Generasi tua bisa melakukan diskusi tentang hal tersebut dengan generasi muda. Dengan adanya ajang diskusi, bahkan boleh disebut curhat. Maka akan terjalin ikatan emosional dan sikap percaya dari generasi yunior terhadap generasi senior. Sehingga segala masalah pelik dapat terpecahkan dengan pemikiran bijaksana dari generasi senior yang lebih berpengalaman dalam asam garam kehidupan.
Sebab tak jarang saat ini, kita melihat justru yang banyak terjadi adalah pertentangan antara generasi senior dengan generasi yunior. Generasi senior merasa generasi yunior sangat tidak sopan dan kurang ajar. Sementara generasi yunior justru melihat generasi senior sangat kolot dan membosankan karena sellau memaksakan kehendaknya.
Akibat tidak adanya titik temu antara dua generasi ini, maka tak jarang kita melihat anak yang melawan orangtua hingga minggat dari rumah, ikutan geng motor yang ugal-ugalan, atau tawuran demi menunjukkan identitas diirnya agar diakui generasi senior.
Dengan oendidikan oancasila yang baik, maka kesalahpahaman sebagai penyebab hal-hal negatif tersebut tidak akan terjadi.
Berpikir waras tentang keadaan bangsa
Ketika generasi yunior dan generasi senior telah kompak dan serasi, maka bukan hal yang sulit lagi untuk mengajak berpikir waras tentang kondisi bangsa ini.
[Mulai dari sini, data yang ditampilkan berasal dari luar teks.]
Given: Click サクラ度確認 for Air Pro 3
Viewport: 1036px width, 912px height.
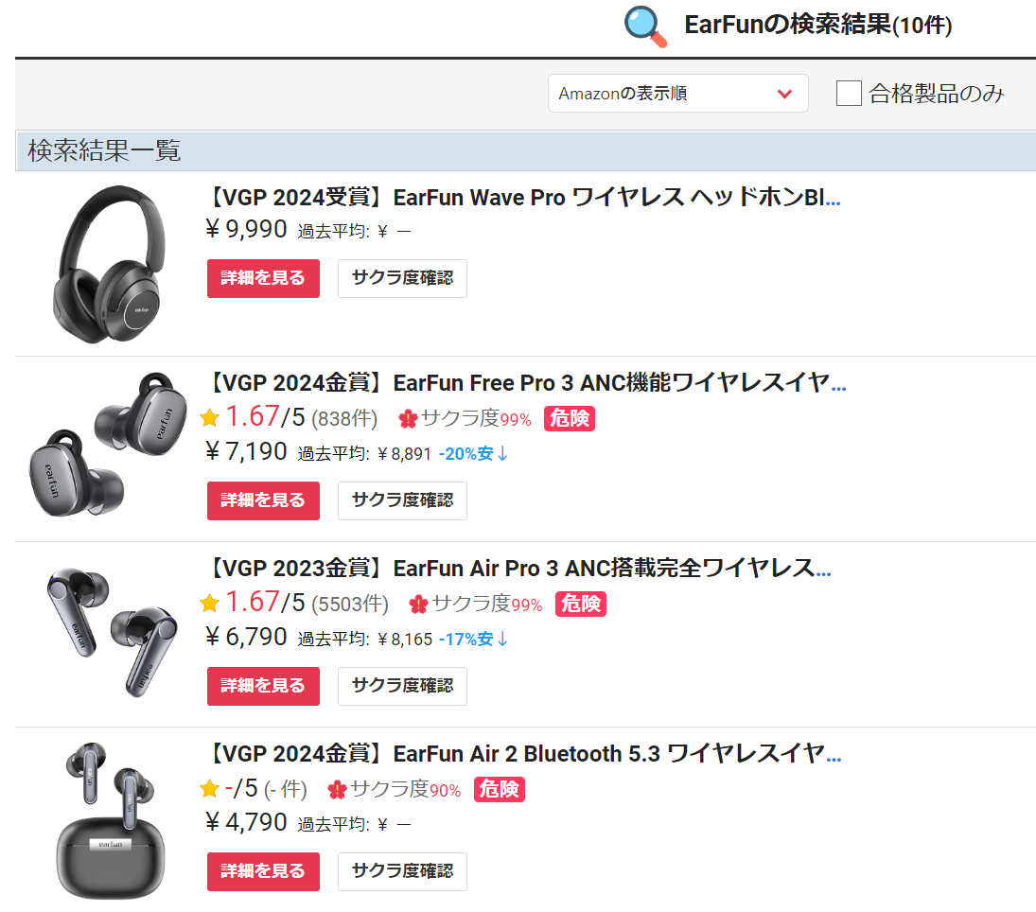Looking at the screenshot, I should (402, 686).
Sebagai generasi penerus, sudah oasti masa depan bangsa ada di tangan mereka. Akan sangat disayangkan bika diajak diskusi justru menimbulkan kesalahpahaman, akibatnya generasi yunior akan menjadi sulit distur dsn tak peduli dengan keadaan banga.
Hal ini jelas membahayakan negara kita, sebba dapat menggerus persatuan dan kesatuan bangsa. Memicu disintegritas bangsa. Sehingga tidak mengherankan lagi bila kemudian terdapat generasi muda yang memilih pindah kewarganegaraan demi membela negara lain, apakah menjadi tentara, mata-mata, atau bahkan pembelot demi sebuah ambisi dan materi.
Kekompakan dan kecocokan dari hati ke hati antar generasi sangat diperlukan. Sebab dengan terciptanya keharmonisan, maka akan mudah dalam melihat dan menangani persoalan bangsa.
Hal di atas sangat mendesak dilakukan di saat ini, sebab generasi muda adalah benteng pertahananan terakhir negara ini. Ketika mereka acuh tak acuh dan tak peduli dengan kondisi bangsa, maka musnahlah peradaban sebuha negara.
Demikian cara-cara mudah menerapkan pendidikan pancasila dalam kehidupan keseharian terhadap semua generasi, terutama generasi muda sebagai pewaris peradaban negeri ini.
Selamat memperingati hari lahir dasar negara kita. Saya Indonesia, Saya Pancasila!